*** Exercise data ***

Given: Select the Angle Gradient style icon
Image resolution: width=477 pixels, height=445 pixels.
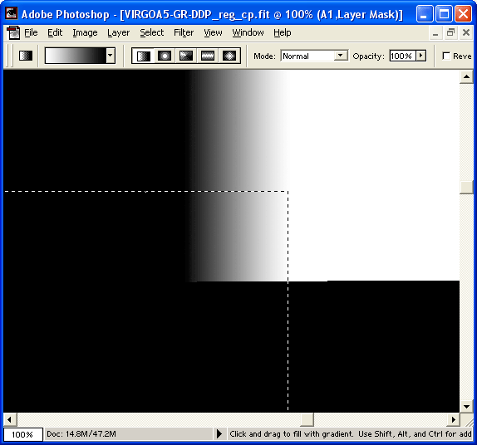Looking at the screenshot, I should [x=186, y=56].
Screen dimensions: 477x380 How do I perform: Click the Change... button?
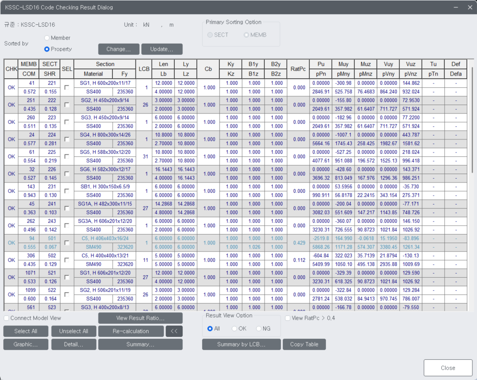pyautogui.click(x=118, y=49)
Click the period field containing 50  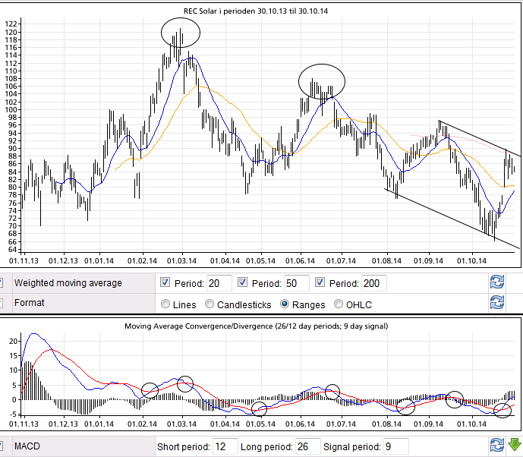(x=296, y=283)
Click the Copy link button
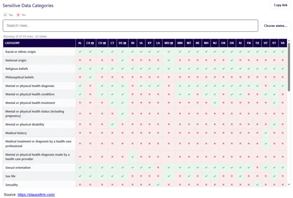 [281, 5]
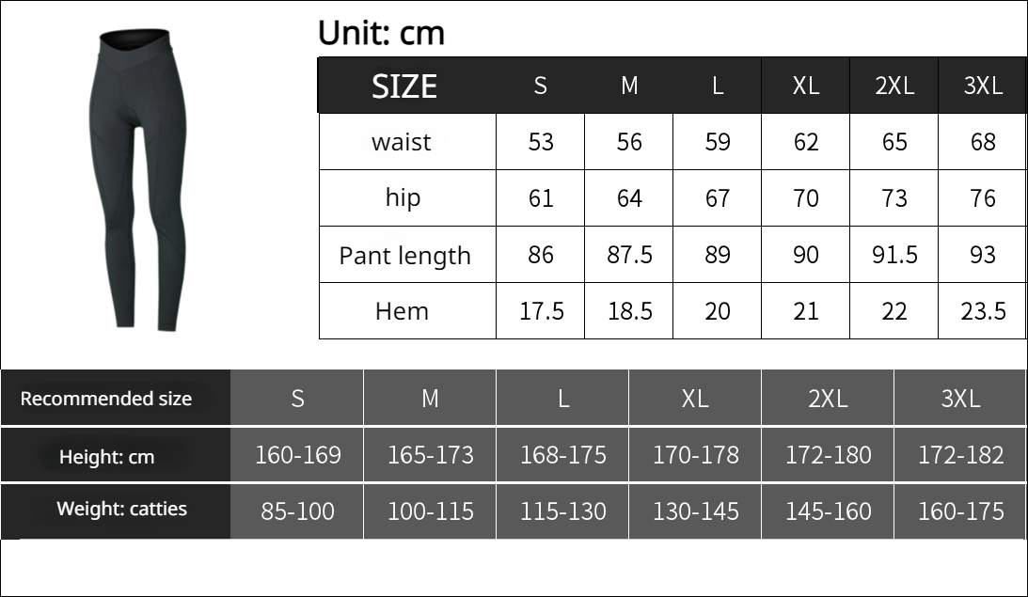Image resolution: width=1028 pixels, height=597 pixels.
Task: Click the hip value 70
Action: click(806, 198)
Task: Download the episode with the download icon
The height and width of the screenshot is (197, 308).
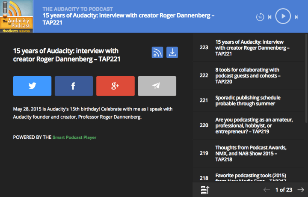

*** End of Exercise data ***

* [Aim of the task]:
What lines in the data include the string "icon"? Copy each one.

* [Reply]:
Given: Select the Angle Gradient style icon
Task: Download the episode with the download icon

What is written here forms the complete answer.